Türen auf für geflohene Forschende
Ourania Tzoraki, Assistenzprofessorin für Meereswissenschaften an der griechischen Universität der Ägäis in Lesbos, war inspiriert, das Projekt SCIREA nach einem ähnlichen Schema in Deutschland einzurichten. Das Projekt zielt darauf ab, die Integration von geflohenen Forschenden in das europäische Forschungssystem und den Arbeitsmarkt durch gezielte Unterstützung und Ausbildung zu erleichtern. „Forschende aus einem anderen Ort bringen frische Ideen mit. Diese Menschen können viel tun, haben aber keine Möglichkeiten“, sagt sie. Auf Wunsch des Projekts SCIREA begannen die Empfangsmitarbeitenden des Moria-Lagers auf Lesbos im März 2018, die Leute bei ihrer Ankunft nach ihrem Ausbildungsstand zu fragen. „Die erste Analyse ergab, dass fast 7 % der Flüchtenden einen Universitätsabschluss und 1 % einen Master-Abschluss oder sogar einen Doktortitel haben“, fügt Tzoraki hinzu.
Datenlücke
Der Projektpartner Fondazione Leone Moressa untersuchte anhand von Fragebögen und Interviews das Wissen und die Qualifikationen der potentiellen Forschenden genauer. „Wir haben festgestellt, dass ihnen wichtige Fähigkeiten fehlen, wie beispielsweise die Fähigkeit, Big Data zu analysieren oder visuell darzustellen, was heutzutage für alle Disziplinen wichtig ist.
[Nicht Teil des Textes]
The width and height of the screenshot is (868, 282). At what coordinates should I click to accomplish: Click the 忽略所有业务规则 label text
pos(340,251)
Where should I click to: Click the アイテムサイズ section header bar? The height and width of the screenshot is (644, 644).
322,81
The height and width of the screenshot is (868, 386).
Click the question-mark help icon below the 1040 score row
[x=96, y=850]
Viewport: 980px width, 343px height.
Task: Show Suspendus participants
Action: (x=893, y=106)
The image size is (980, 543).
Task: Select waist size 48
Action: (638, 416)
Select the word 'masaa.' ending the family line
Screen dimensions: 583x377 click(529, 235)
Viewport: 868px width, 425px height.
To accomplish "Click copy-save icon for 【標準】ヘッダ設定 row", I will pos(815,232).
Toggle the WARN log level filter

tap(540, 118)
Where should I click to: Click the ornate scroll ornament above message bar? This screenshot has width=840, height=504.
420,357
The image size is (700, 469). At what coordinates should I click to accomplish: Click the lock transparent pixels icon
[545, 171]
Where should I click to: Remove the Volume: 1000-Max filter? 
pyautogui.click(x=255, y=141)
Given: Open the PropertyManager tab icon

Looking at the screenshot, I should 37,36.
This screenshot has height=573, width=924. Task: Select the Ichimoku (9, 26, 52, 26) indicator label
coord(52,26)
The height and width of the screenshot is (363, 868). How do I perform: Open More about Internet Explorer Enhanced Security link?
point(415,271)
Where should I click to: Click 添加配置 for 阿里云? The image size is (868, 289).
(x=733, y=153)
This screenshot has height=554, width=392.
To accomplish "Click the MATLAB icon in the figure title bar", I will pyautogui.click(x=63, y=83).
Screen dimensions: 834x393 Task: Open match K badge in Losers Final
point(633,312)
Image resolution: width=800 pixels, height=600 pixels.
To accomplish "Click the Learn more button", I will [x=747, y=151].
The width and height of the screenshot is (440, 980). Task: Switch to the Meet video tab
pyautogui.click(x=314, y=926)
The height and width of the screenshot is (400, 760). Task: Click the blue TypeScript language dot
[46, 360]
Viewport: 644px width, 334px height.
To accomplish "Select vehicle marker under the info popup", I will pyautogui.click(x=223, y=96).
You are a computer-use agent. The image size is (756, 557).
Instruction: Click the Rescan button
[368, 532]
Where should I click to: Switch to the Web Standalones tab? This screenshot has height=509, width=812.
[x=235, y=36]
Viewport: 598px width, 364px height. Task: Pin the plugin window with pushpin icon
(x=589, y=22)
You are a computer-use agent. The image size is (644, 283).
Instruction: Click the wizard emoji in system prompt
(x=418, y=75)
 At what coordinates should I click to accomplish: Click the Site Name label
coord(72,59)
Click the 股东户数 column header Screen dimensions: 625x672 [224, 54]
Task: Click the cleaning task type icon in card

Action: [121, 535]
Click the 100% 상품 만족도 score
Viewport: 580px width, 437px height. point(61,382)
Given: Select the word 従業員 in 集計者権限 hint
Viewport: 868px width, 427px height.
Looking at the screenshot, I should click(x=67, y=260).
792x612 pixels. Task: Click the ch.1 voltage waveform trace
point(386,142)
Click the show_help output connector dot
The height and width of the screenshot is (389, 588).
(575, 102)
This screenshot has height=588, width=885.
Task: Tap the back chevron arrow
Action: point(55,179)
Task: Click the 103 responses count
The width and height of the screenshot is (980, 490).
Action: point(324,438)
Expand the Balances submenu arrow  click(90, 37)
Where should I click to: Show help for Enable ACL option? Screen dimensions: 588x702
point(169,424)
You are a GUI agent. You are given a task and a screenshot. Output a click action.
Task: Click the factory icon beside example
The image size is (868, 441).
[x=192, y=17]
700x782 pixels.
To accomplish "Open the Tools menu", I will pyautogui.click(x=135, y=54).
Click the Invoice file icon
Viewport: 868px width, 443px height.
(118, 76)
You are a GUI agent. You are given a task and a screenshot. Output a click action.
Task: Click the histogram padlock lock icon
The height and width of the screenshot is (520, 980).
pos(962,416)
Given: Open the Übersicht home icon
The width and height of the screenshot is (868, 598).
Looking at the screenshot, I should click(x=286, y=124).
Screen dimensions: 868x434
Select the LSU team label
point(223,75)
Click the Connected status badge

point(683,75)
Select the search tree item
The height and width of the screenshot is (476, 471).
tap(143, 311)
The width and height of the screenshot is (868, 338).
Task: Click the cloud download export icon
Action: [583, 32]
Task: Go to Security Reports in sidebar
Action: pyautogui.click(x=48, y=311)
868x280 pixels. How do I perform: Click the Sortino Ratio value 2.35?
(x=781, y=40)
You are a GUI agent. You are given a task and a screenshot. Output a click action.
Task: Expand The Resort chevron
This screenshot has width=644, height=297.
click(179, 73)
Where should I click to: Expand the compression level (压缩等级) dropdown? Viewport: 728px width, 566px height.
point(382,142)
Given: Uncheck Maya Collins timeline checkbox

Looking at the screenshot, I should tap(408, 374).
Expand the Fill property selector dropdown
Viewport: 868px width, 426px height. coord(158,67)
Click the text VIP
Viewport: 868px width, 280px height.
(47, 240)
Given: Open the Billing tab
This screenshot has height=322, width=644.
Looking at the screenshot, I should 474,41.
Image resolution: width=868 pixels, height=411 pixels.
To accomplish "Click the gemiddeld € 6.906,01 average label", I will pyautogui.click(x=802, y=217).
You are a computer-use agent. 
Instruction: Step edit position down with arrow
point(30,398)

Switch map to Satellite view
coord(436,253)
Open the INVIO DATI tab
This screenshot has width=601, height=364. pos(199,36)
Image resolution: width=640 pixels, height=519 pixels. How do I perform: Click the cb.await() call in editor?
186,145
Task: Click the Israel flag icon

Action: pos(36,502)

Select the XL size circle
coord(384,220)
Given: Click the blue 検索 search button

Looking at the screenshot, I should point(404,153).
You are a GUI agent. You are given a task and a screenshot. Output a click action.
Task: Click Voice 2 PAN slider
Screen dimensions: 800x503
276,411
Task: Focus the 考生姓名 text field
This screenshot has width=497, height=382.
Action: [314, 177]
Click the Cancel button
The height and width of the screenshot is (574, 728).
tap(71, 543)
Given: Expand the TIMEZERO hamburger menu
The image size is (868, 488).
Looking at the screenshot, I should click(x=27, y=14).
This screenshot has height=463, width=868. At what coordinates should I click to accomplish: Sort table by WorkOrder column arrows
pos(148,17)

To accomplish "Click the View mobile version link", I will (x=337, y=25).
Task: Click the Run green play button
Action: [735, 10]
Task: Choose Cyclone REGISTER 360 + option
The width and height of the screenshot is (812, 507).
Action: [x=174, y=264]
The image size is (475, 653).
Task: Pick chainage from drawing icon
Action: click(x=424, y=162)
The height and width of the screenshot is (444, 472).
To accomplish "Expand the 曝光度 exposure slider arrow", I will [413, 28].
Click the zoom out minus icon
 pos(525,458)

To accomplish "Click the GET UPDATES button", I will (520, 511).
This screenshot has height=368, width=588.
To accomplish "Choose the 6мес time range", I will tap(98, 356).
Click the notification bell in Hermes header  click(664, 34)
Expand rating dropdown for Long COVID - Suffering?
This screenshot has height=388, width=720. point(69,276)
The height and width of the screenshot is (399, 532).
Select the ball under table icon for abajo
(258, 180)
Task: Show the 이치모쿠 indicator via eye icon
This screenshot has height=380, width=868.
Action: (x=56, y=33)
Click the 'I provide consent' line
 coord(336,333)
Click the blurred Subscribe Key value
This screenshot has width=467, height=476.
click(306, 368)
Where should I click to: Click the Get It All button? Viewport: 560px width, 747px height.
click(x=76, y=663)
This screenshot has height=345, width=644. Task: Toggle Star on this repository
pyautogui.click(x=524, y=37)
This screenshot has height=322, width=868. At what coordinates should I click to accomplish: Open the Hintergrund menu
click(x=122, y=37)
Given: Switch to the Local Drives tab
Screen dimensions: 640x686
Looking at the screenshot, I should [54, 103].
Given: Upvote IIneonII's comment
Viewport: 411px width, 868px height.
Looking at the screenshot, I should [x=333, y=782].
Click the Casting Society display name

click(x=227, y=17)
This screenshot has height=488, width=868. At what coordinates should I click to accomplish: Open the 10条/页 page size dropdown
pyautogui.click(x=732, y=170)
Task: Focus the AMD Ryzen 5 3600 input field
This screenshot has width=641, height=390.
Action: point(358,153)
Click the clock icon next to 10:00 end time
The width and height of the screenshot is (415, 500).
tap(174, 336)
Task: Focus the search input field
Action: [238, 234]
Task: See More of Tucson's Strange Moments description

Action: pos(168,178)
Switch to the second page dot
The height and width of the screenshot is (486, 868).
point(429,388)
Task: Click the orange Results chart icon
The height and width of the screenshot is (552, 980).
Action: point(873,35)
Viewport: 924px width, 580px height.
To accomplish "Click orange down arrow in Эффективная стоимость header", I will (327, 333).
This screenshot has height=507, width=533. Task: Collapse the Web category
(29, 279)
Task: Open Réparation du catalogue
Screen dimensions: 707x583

Auch Open-Source-Werkzeuge, die wir in Europa verwenden“, erklärt Tzoraki. Zur Schließung dieser Lücke entwarf das Projekt SCIREA eine Reihe von Seminaren an der Universität. Um Verbindungsprobleme in den Lagern zu umgehen, wurden auch Webinare im Videoformat angeboten. Sie konzentrierten sich auf die praktischen Themen wie das Schreiben von Lebensläufen, die Arbeitssuche in Europa und das Asylverfahren. Nachhaltigkeit und Umweltweltschutz wurden ebenfalls abgedeckt – wichtig zur Vermeidung von Reibung mit der örtlichen Gastgemeinschaft. „Die Menschen fühlen sich befristet und das Ergebnis kann für die Umwelt sehr zerstörerisch sein – Tonnen von Plastik landen in den Flüssen“, sagt Tzoraki. Da nur wenige Frauen teilnahmen, wurden weibliche geflohene Forschende angeworben, um in den Lagern lebenden Frauen Grundkurse in Englisch und Deutsch zu geben. Das Team des Projekts SCIREA hat in Zusammenarbeit mit dem europäischen Praktikumsnetzwerk Praxis eine Plattform zur Kontaktvermittlung eingerichtet, die eine Offline-Quelle mit Lebensläufen von Personen enthält und Teilnehmende über Arbeits- und Forschungsmöglichkeiten informiert.
Die meisten fanden Arbeit
Drei Forschende aus Afghanistan und dem Iran absolvierten ein achtmonatiges Stipendium – alle fanden daraufhin Arbeit. Die Verfolgung der Ergebnisse war nicht Teil des Projekts, aber anekdotische Beweise zeigen, dass die Mehrheit der Teilnehmer seitdem, oft in Nichtregierungsorganisationen, Arbeit gefunden hat. Andere streben weiterhin eine wissenschaftliche Karriere an. Für Tzoraki war es ein persönlicher Höhepunkt, SCIREA-Forschende bei der Präsentation ihrer Forschungsergebnisse zu sehen – wie zum Beispiel die afghanische forschende Person im Juni 2019 auf einer Umweltkonferenz in Griechenland. Das Projekt hat formelle und informelle Bildungsträger ermutigt, Flüchtende zusammenzubringen – im Februar 2020 wurde auf der Abschlusskonferenz ein Netzwerk zur Aufrechterhaltung der Dynamik ins Leben gerufen. Es hat Empfehlungen an die griechische Regierung und die EU zur Verbesserung der Bildung von Flüchtenden abgegeben. Die SCIREA-Partner beantragen derzeit mehr Fördermittel. In der Zwischenzeit fungiert die Universität der Ägäis weiterhin als Anlaufstelle für Flüchtende auf Lesbos und hat ihre früher nur von ERASMUS-Studenten besuchten Griechischkurse für sie geöffnet. „In den letzten Jahren wurden große Anstrengungen zur Migrationsuntersuchung unternommen, aber nicht zur praktischen Hilfe bei der Integration. Mit dem Projekt SCIREA haben wir betont, wie wichtig Bildung für die Integration ist“, schließt Tzoraki.